:: RECORD SET

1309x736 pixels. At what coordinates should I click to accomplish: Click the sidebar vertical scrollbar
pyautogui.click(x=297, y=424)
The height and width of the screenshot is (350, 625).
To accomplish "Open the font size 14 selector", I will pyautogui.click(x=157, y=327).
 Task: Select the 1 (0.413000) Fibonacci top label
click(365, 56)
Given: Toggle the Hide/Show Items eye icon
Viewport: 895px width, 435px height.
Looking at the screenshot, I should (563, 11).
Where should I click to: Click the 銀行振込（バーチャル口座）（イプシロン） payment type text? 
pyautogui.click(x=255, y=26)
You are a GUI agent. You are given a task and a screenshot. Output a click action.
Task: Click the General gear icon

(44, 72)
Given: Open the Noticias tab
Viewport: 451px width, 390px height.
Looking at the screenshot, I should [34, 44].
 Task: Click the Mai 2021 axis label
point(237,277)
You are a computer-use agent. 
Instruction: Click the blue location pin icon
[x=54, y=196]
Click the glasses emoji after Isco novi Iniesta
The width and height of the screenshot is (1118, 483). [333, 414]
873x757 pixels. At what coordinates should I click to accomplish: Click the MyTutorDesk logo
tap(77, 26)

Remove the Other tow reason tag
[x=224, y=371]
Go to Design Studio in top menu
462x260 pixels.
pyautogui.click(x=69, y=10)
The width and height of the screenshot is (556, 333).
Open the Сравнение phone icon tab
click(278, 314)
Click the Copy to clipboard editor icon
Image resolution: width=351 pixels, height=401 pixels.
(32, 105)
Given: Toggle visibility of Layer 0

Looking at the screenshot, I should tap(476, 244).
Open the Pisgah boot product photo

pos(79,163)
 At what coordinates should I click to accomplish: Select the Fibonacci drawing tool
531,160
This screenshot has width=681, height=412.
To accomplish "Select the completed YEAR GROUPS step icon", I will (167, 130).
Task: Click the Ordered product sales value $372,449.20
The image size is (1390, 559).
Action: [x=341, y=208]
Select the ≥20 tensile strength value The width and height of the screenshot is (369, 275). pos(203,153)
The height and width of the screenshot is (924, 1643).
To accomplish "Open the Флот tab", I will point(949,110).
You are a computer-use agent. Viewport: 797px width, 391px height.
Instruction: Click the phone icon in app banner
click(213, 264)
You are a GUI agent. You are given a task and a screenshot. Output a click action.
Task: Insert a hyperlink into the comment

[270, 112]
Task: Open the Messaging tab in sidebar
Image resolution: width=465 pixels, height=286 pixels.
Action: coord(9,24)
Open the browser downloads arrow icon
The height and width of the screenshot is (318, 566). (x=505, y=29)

::::

(ABOUT THIS EXERCISE) Which lines above contain the word "agent"? Copy each one.

(TASK RESULT)
You are a GUI agent. You are given a task and a screenshot. Output a click action.
You are a computer-use agent. 
You are a computer-use agent. Viewport: 797px width, 391px height.
You are a GUI agent. You are given a task and a screenshot. Output a click action.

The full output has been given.